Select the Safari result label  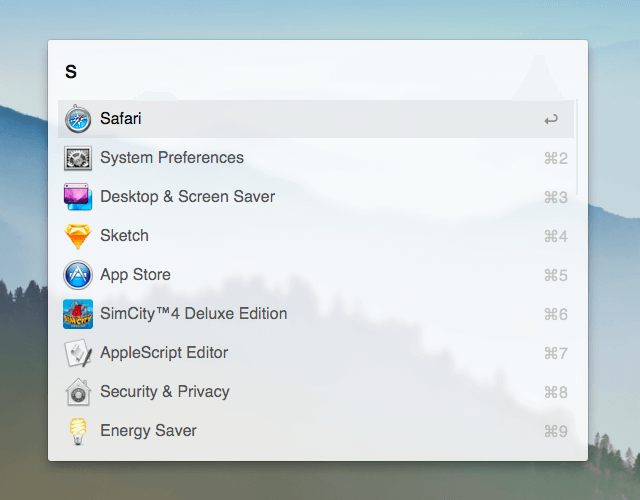pyautogui.click(x=121, y=119)
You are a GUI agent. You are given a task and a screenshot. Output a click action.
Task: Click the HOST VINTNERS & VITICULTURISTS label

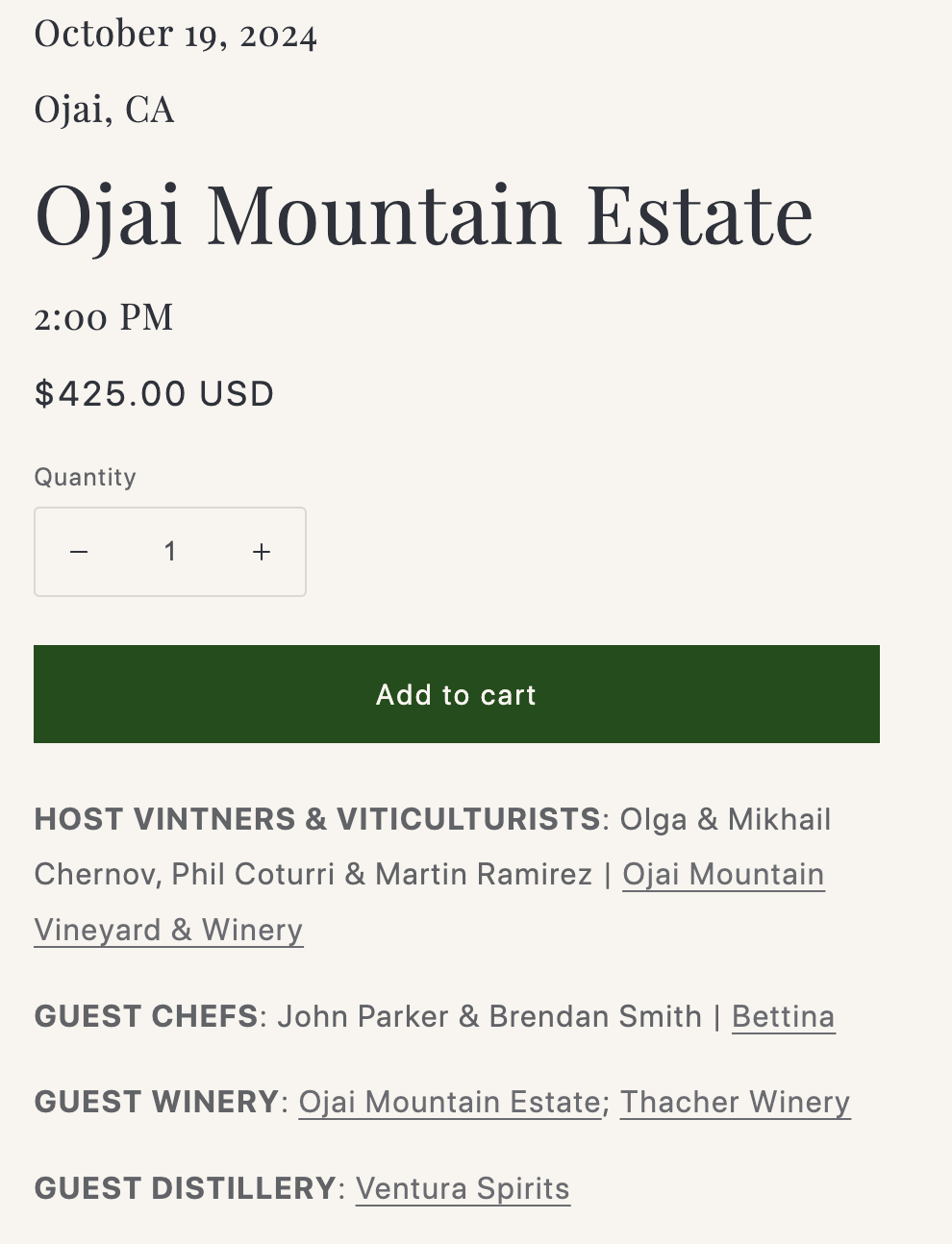click(x=317, y=820)
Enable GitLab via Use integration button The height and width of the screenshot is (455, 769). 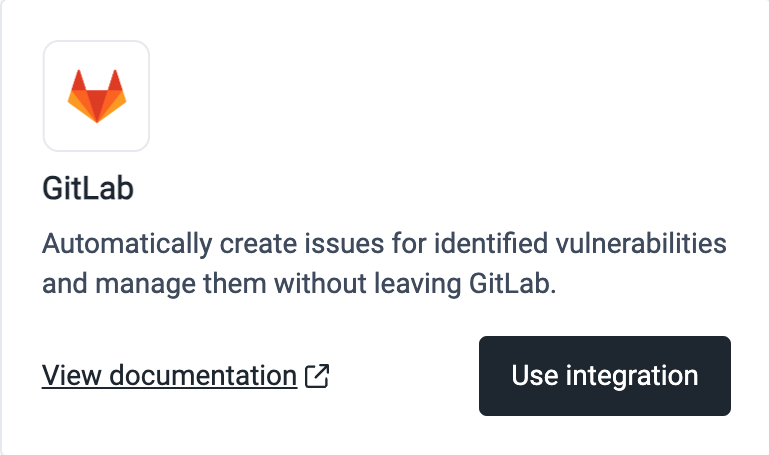pos(604,376)
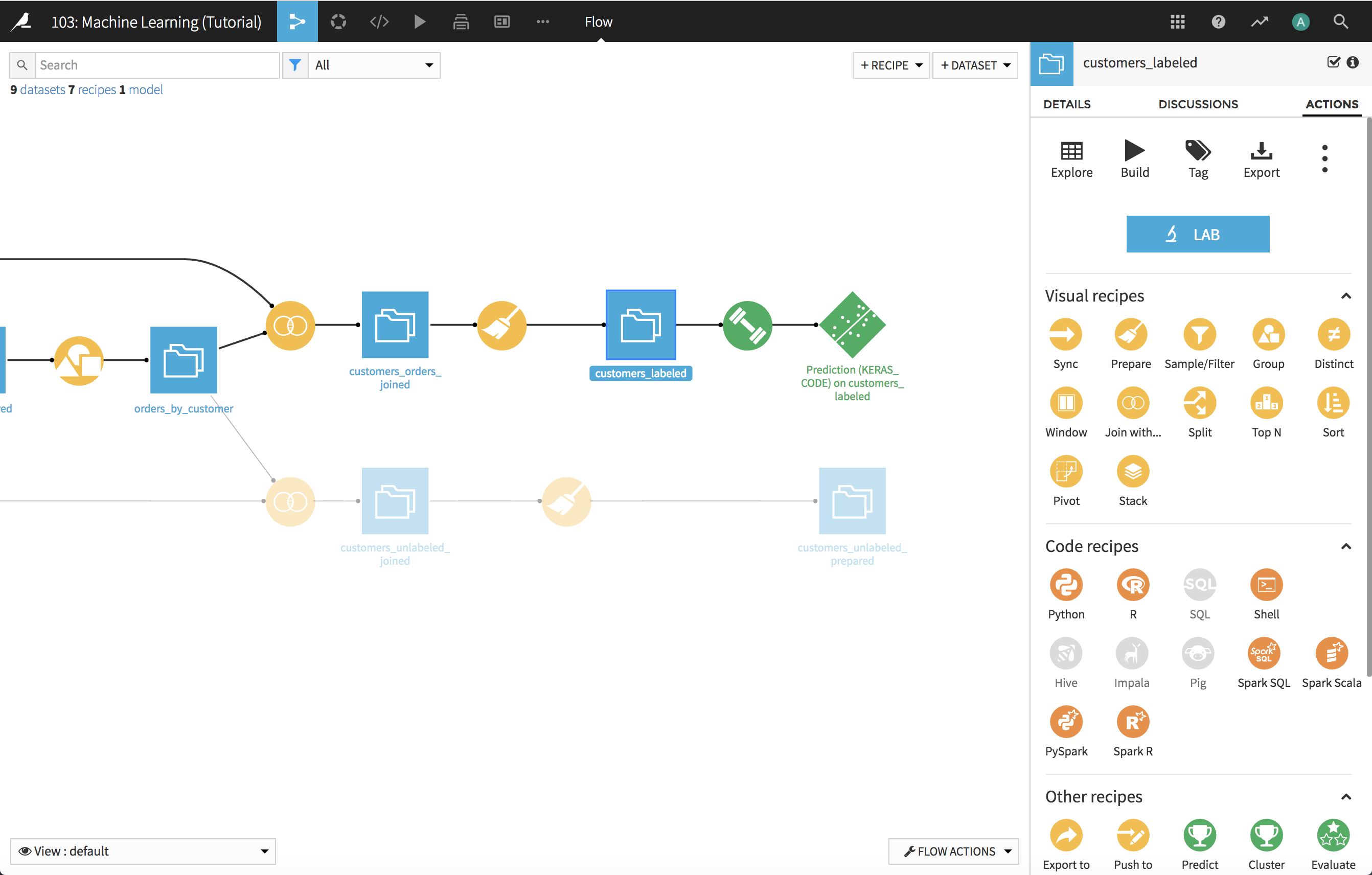Toggle the filter icon in search bar
This screenshot has width=1372, height=875.
(x=295, y=64)
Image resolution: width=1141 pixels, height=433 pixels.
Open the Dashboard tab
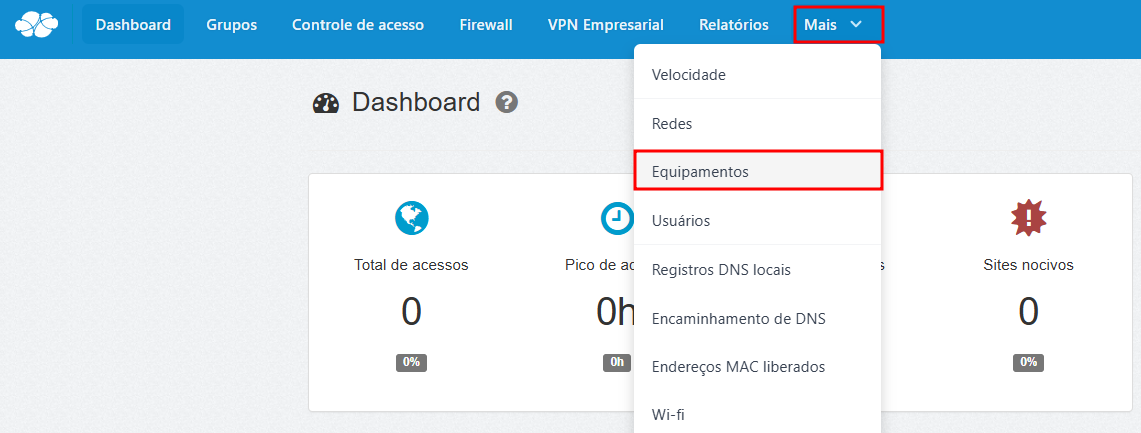click(133, 25)
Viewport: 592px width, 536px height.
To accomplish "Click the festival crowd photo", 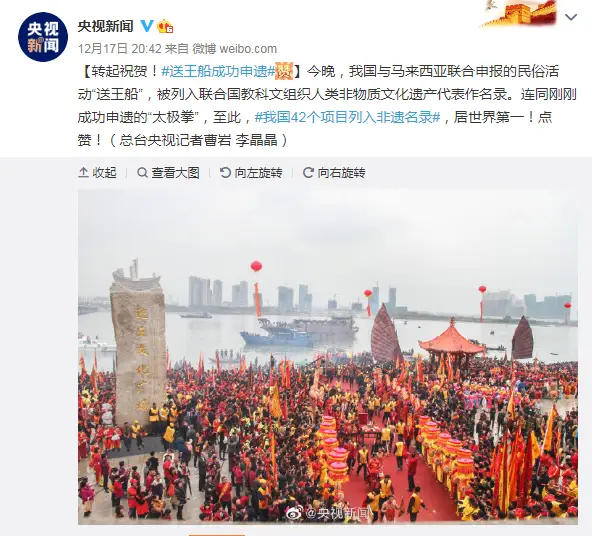I will 328,357.
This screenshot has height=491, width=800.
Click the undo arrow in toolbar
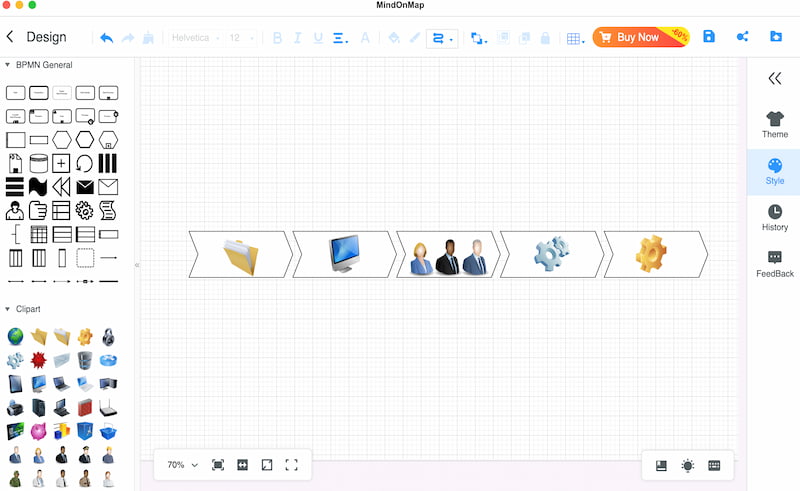(x=107, y=38)
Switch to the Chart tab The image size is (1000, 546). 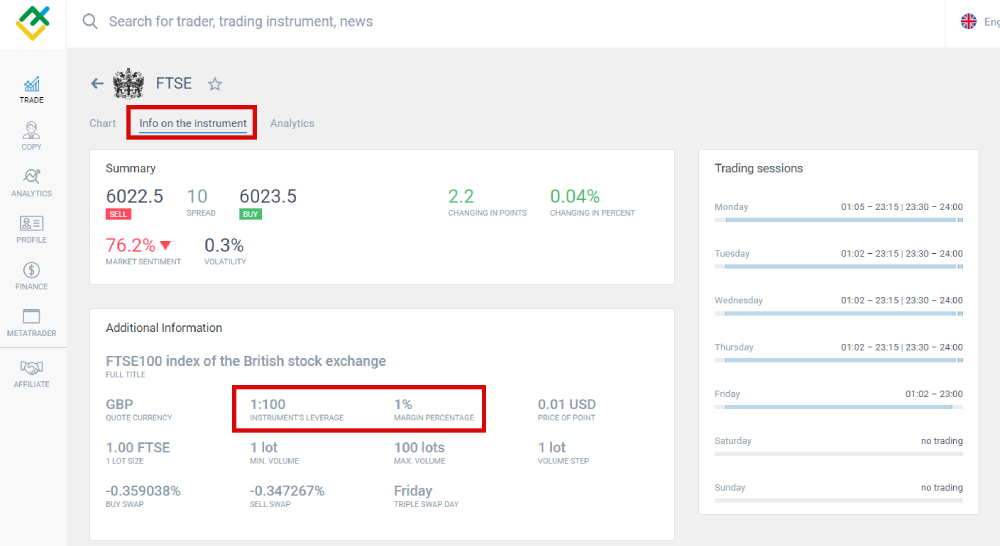[102, 123]
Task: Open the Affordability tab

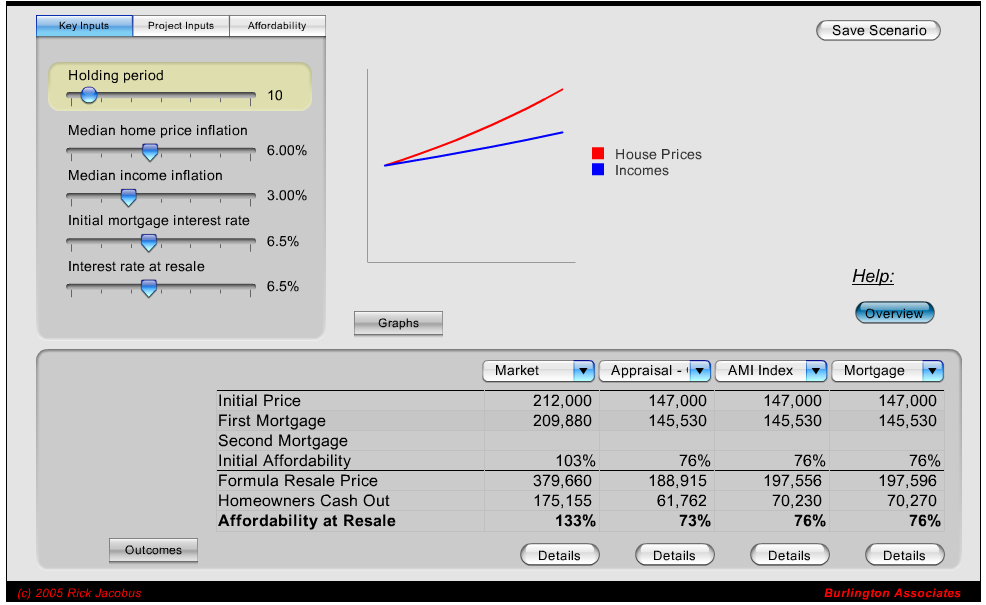Action: pyautogui.click(x=277, y=25)
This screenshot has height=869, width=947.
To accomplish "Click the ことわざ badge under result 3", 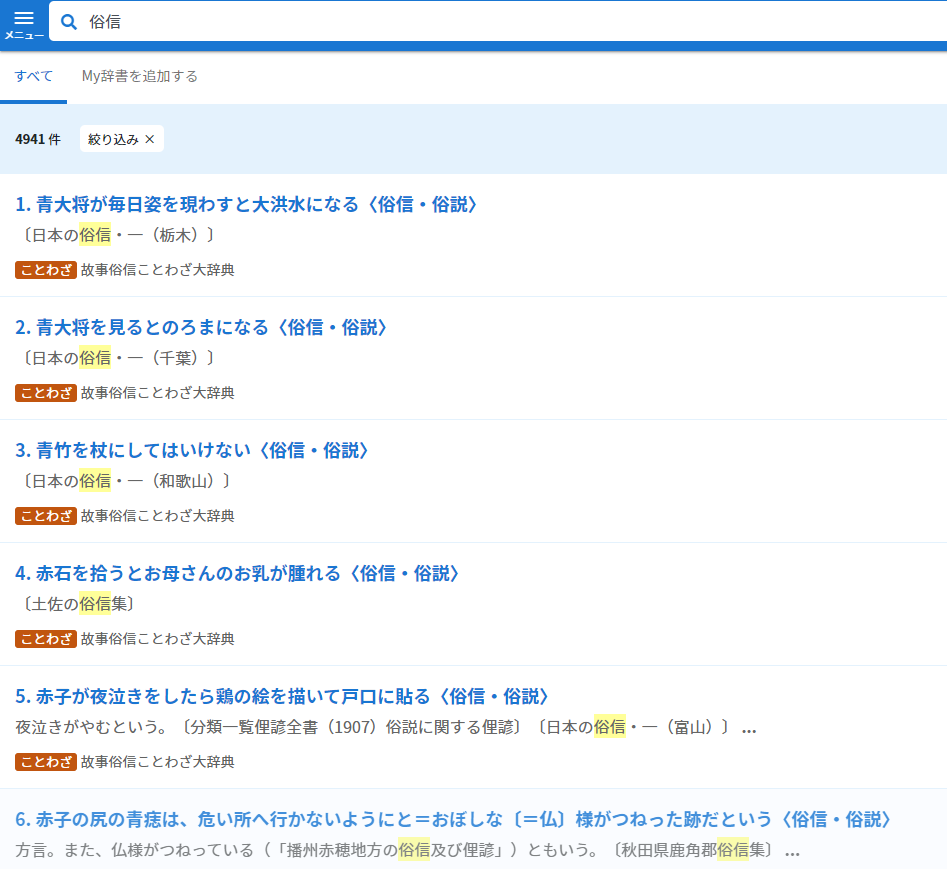I will (x=46, y=516).
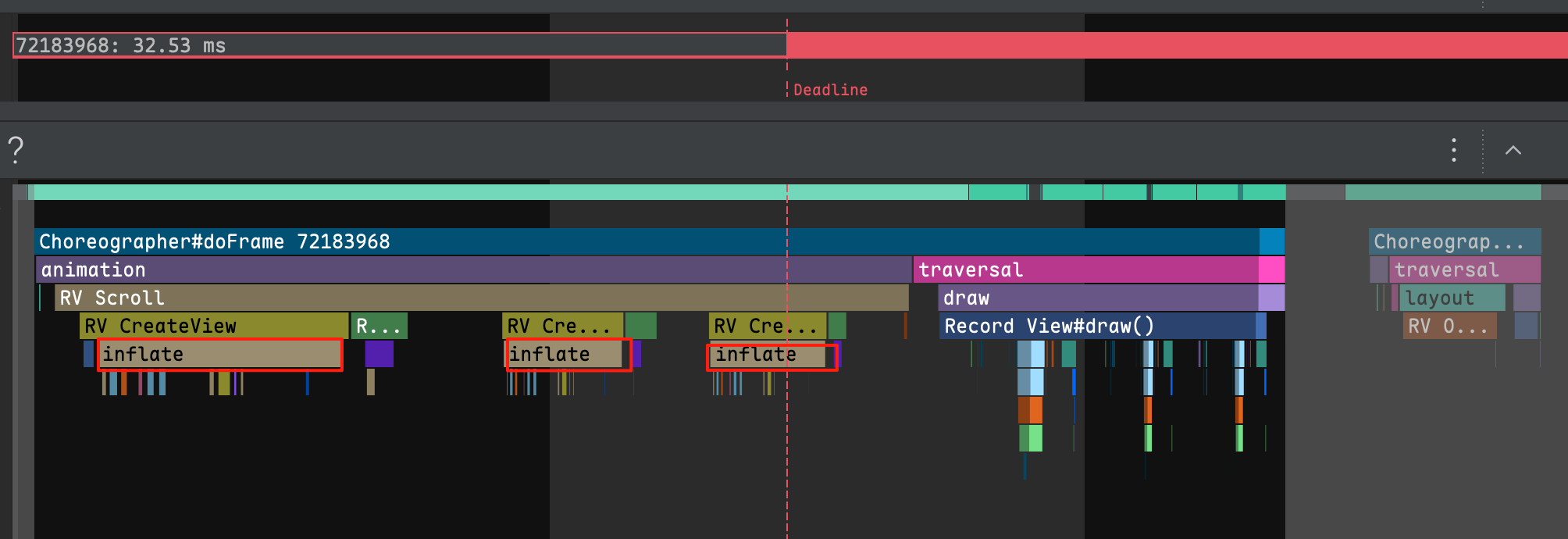1568x539 pixels.
Task: Open the three-dot more options menu
Action: point(1454,150)
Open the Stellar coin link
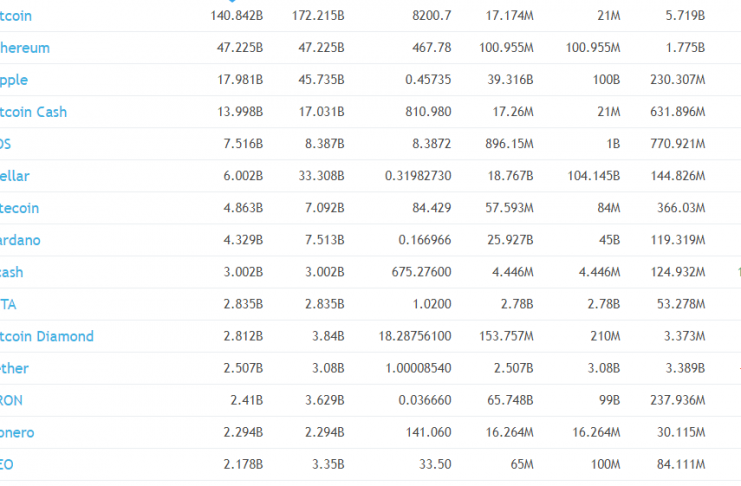741x486 pixels. pyautogui.click(x=15, y=176)

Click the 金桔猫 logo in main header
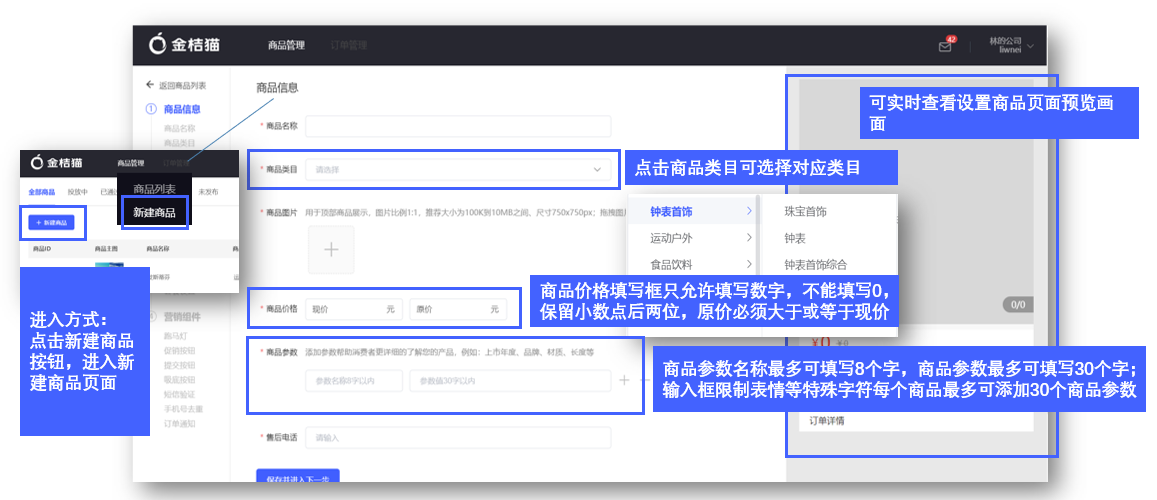point(185,45)
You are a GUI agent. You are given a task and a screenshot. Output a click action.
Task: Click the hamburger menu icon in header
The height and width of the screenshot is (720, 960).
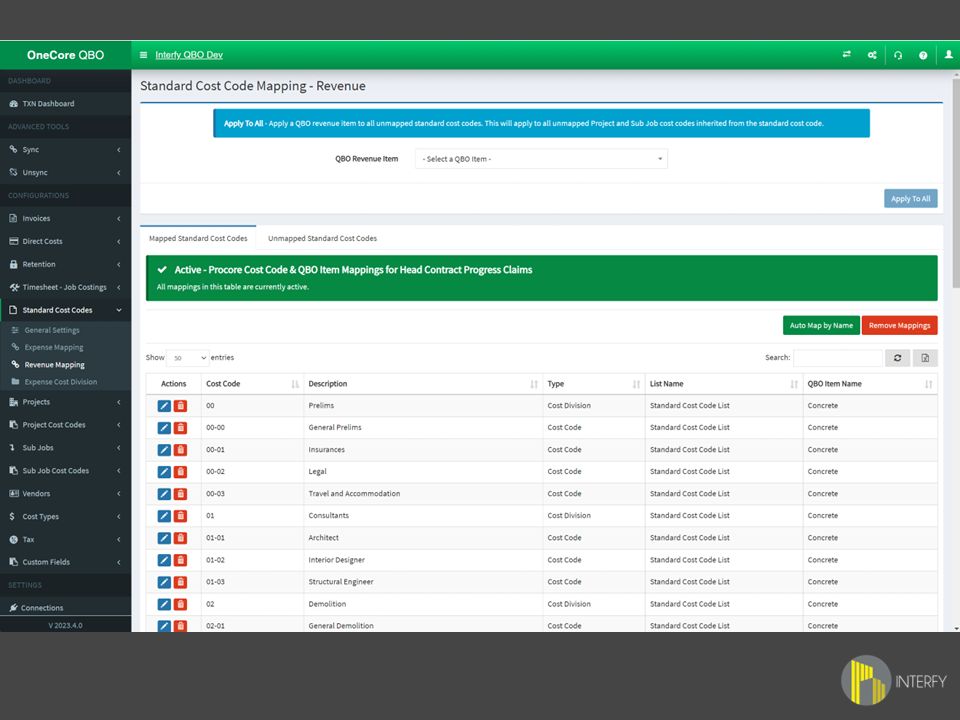click(144, 55)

------------

About this task —
Output the line that contains "Task: Click the hamburger menu icon in header" and every line after it to the end of the records, word for word, leaving out the pictures.

Solution —
Task: Click the hamburger menu icon in header
The height and width of the screenshot is (720, 960).
click(144, 55)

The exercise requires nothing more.